━━━ SUPPLIED MATERIAL ━━━

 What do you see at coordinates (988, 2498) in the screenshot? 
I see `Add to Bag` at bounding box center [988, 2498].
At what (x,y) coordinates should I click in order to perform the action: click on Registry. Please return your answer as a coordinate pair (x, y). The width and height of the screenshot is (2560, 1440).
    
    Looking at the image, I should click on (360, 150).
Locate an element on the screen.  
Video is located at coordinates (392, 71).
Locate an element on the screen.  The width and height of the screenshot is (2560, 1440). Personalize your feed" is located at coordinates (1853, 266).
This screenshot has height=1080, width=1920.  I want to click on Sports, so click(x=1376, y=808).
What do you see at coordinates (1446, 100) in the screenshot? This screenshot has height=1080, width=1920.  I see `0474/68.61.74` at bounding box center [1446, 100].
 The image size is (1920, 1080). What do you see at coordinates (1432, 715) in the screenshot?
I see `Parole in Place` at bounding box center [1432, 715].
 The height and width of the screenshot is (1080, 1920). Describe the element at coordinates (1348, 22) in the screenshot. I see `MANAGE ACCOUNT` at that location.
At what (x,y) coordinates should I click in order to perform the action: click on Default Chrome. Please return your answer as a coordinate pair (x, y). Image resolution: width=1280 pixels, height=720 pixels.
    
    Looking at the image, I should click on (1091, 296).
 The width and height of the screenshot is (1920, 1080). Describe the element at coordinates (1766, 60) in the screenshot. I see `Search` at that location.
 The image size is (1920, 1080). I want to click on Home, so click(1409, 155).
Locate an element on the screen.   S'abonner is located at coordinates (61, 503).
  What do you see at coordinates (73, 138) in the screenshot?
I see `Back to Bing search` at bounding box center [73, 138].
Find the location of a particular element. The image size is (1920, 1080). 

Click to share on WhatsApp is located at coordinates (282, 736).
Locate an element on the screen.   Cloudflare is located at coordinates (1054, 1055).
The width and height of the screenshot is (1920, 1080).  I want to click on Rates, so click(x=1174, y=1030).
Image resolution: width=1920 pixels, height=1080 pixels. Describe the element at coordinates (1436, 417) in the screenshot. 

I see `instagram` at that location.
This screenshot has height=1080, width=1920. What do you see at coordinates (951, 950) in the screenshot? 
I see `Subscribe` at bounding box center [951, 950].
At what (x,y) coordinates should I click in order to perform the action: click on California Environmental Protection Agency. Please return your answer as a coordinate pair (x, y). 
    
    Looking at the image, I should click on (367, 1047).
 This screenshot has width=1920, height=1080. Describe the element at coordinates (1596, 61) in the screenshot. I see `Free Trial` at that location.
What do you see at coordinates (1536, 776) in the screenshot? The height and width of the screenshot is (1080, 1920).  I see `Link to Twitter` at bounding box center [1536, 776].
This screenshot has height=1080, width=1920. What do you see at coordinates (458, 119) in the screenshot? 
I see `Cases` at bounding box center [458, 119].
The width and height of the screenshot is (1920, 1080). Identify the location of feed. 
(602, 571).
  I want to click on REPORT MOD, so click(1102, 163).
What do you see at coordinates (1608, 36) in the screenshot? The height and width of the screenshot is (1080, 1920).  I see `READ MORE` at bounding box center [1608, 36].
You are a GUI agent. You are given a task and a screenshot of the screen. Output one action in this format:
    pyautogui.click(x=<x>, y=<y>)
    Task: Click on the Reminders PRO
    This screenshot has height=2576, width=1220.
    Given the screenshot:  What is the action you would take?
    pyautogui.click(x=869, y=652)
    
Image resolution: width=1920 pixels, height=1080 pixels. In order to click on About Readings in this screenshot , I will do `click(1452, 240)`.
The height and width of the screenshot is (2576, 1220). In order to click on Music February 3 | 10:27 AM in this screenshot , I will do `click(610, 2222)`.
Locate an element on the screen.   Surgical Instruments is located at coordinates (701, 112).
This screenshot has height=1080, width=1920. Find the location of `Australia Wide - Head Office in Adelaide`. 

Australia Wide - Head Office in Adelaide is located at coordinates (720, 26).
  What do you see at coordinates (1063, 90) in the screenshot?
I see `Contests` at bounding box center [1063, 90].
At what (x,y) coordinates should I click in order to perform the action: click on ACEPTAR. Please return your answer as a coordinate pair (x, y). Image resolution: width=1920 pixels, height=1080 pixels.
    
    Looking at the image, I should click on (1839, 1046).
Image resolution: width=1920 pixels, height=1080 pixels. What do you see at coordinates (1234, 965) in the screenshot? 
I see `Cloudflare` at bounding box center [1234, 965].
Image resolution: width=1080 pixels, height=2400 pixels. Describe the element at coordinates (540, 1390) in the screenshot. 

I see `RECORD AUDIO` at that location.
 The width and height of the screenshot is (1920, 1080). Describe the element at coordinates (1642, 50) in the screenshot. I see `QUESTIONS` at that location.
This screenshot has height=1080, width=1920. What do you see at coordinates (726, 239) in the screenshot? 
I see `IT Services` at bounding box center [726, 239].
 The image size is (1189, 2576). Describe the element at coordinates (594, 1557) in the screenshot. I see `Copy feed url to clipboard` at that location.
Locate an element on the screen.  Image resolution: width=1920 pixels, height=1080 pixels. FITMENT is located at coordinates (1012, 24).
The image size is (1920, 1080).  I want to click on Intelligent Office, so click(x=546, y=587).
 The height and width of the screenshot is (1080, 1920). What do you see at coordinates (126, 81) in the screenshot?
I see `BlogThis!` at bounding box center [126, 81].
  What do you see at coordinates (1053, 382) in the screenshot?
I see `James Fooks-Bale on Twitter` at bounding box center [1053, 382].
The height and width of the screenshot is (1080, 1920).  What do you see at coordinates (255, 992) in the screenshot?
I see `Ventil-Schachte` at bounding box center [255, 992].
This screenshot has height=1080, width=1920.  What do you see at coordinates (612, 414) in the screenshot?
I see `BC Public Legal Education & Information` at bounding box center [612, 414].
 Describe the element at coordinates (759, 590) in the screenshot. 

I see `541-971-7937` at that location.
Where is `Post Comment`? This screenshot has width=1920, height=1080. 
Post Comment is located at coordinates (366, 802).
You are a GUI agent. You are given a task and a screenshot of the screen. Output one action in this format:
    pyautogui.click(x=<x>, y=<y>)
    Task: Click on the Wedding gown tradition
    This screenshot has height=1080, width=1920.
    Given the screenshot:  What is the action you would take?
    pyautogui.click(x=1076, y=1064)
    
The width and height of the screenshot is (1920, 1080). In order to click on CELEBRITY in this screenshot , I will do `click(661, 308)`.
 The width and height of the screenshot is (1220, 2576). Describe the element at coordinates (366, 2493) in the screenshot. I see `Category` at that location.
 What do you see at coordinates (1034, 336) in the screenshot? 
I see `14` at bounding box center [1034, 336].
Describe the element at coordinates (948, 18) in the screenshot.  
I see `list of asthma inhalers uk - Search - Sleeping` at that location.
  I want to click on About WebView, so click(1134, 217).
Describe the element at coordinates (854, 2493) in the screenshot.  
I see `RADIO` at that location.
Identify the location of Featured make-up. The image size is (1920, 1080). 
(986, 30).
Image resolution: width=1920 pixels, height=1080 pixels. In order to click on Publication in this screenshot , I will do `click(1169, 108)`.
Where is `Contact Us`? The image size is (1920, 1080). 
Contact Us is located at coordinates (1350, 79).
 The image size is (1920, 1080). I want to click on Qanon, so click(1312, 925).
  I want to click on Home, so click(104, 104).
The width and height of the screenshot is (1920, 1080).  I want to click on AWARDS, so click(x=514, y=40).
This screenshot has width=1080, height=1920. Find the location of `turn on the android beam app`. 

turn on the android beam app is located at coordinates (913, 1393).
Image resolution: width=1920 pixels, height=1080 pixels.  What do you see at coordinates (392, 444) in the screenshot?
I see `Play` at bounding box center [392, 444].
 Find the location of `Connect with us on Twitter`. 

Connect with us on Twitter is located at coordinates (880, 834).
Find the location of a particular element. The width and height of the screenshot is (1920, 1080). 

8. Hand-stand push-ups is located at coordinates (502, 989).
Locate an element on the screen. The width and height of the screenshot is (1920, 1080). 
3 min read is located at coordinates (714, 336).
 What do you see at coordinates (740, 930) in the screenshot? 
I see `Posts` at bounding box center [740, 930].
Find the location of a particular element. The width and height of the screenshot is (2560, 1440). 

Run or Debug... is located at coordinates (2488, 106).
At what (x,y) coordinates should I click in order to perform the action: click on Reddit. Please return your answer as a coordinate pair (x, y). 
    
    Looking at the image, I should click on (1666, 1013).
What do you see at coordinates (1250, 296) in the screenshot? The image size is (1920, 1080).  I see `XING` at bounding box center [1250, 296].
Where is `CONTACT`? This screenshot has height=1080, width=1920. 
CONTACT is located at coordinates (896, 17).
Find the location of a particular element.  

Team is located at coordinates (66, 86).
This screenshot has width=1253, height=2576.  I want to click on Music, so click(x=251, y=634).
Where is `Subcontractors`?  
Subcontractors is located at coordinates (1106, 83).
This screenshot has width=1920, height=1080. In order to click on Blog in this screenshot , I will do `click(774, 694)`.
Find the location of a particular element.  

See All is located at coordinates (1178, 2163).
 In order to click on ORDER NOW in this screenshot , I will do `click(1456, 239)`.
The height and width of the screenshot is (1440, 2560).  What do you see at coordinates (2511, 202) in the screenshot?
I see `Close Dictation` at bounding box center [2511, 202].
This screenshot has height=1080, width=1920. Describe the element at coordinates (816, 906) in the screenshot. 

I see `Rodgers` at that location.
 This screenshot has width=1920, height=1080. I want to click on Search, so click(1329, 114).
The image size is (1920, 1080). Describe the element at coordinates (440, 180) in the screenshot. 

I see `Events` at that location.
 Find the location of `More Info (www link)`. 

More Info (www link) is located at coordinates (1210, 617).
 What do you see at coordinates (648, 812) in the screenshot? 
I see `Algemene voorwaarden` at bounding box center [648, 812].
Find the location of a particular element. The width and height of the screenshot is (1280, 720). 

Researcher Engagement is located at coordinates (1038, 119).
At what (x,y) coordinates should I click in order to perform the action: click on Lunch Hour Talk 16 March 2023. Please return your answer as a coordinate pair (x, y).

━━━

• **WHAT THE TASK REQUIRES**
Can you retype the part of the material above that opens with the line containing "What do you see at coordinates (740, 930)" and closes with the line containing "Run or Debug...", keeping every line unchanged?

• **THE RESULT**
 What do you see at coordinates (740, 930) in the screenshot? 
I see `Posts` at bounding box center [740, 930].
Find the location of a particular element. The width and height of the screenshot is (2560, 1440). 

Run or Debug... is located at coordinates (2488, 106).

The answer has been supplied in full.